Pulled pork is unique in the fact its like chili, beans, and gumbo, it only gets better the next day.

If you do it a couple a days early you can relax. Pulling pork out of a smoker for a specific is tuff even at competitions. No one ever teaches the pigs to tell time. Cooking the same, I have had 10 lbers perfectly done in 13 hours and in 23 hours. I always smoke at about 220, and I figure about 18, but if I am a couple a days early who cares, pull it when its done instead.

Don't forget JJ's Finishing sauce, its the bees knees! Its why folks can't figure out why YOUR pulled pork is better than theirs.

<wipes the egg off his face>

I am so sorry, I did not notice this is the roll call section and is use basically for meet and greets and not so normally for questions. So its my pleasure to meet you. Its a great places for knowledge from the posts, search engine, and wisdom from most of the members (well about smoking anyway...LOL)
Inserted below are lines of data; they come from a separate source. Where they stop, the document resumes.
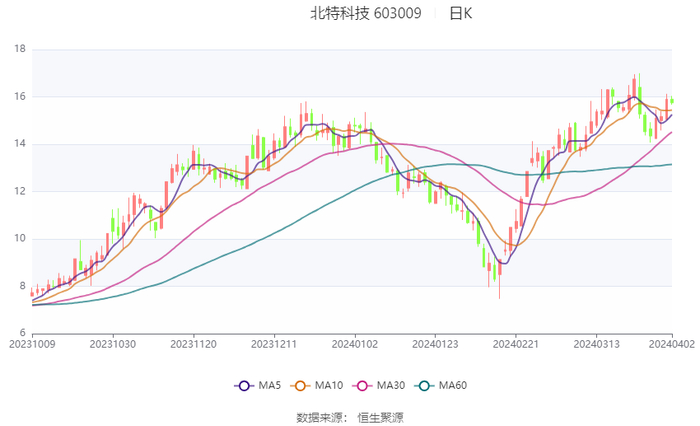Viewport: 700px width, 426px height.
Task: Click the 12 price axis label
Action: (19, 191)
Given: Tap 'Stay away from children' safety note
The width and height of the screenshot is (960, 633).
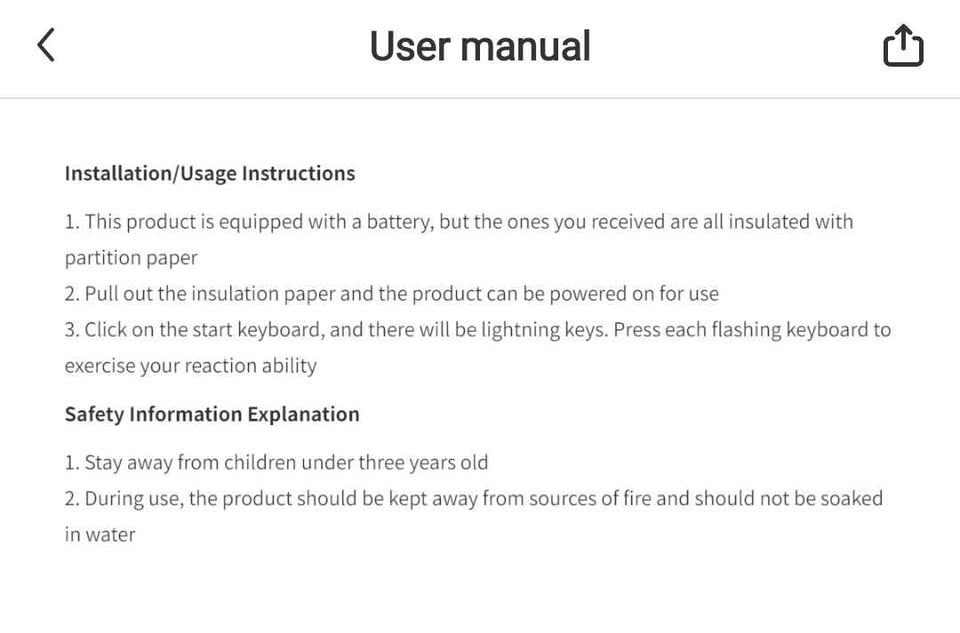Looking at the screenshot, I should tap(276, 462).
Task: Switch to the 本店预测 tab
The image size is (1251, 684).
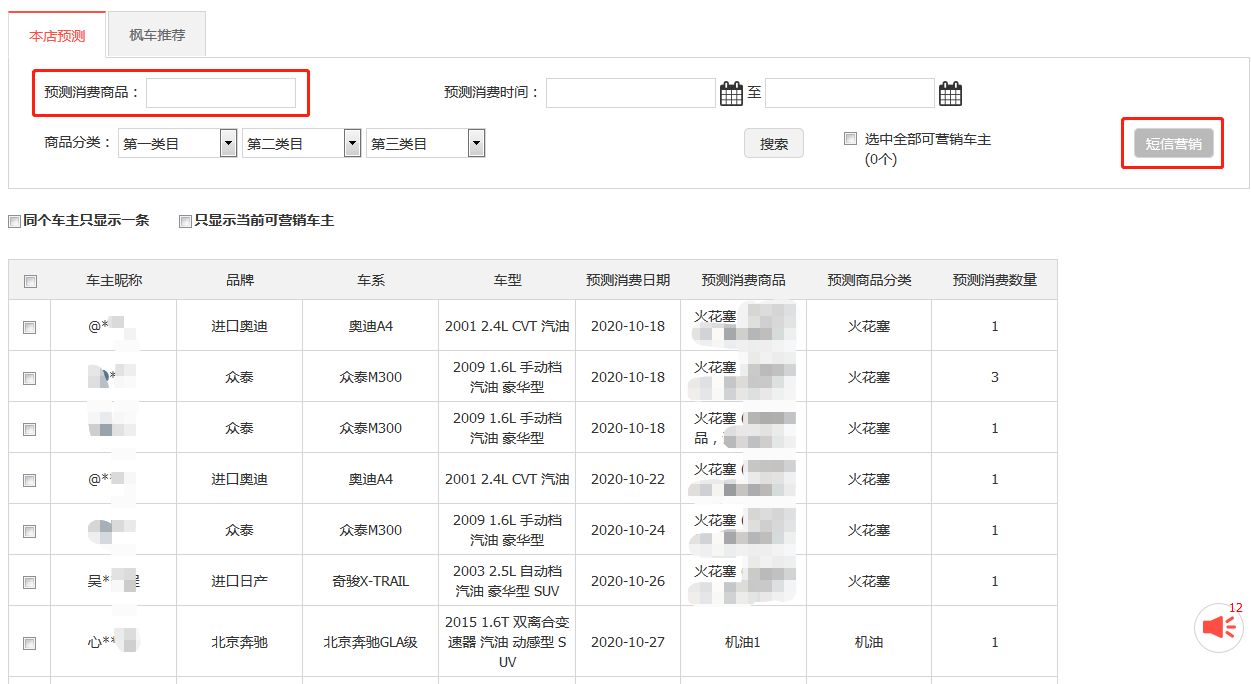Action: click(x=57, y=35)
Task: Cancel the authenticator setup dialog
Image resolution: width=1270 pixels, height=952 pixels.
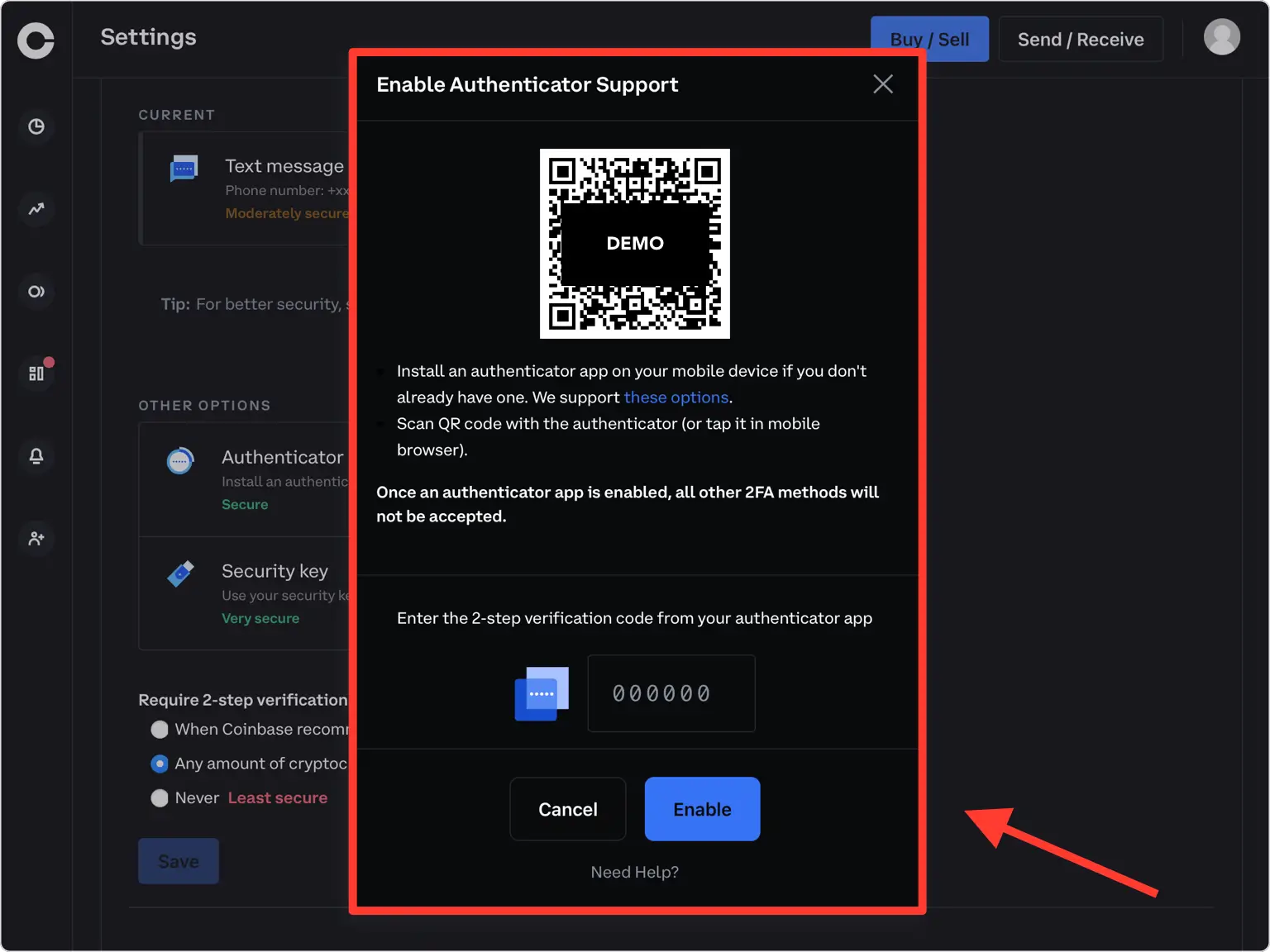Action: tap(567, 809)
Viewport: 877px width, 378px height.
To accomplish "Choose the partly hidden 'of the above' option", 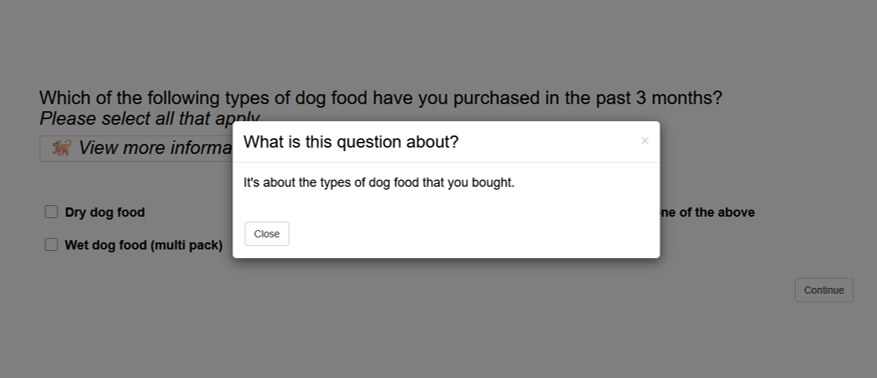I will [x=708, y=212].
I would ask when you get a min, please take the time to click on the above "My Profile" Icon and elighten use about your self as must or as vague as you like. But the location is really important as the members are all over the US and a lot are from overseas. So when you ask a question, they can look and see where you are located. Even with simple things like altitude, wood avail, spices, etc......

BTW your type smoker helps a lot too. Different smokers, different types of smoking.

Again, really nice to meet you and look forward to your posts and pictures!


----------



## jperez58 (Feb 1, 2016)

Perfect, this is exactly the info I was looking for. Two additional questions:
1. My pork butt is about 7-8 lbs each. How many lbs do you think I need for 12-14 adults?

2. Where do I get the finishing sauce recipe?

Thanks again.


----------



## foamheart (Feb 1, 2016)

Most folks figure 1/4 to 1/3 lb finished pork product per person. You know your party guests best.

You will loose IMHO, 35 to 40% to smoking even low and slow. So figure accordingly

7.5 lbs x2 /35% - = That is about 9 or 10 pounds finished (each pig is different).

Others I am sure figure differently, just how I do it.

Any left over, I doubt it, but if there ism think about tamales, Boudin, or even topping a baked potatoe or a potato sskin.

Search engine, "JJ's Finishing sauce"


----------



## gary s (Feb 2, 2016)

*Good evening and welcome to the forum, from a sunny warm day here in East Texas, and the best site on the web. Lots of great people with tons of information on just about  everything.*

*Gary*


----------



## mfreel (Feb 3, 2016)

Ditto on 40% loss.  I've weighed mine before and that's about right.  Do 2 butts.


----------



## hardcookin (Feb 4, 2016)

I'm smoking pork butts on the day of the Super Bowl. 
I will have them going by 7:00am. Figuring about 8 hours @ 275.
But I also have a good size offset. 

I usually figure 5oz per sandwich...so how many sandwiches will 14 people eat? How many sides do you plan on having? Because it also will also be a factor.  But I agree with others posters 2 butts should be enough.


----------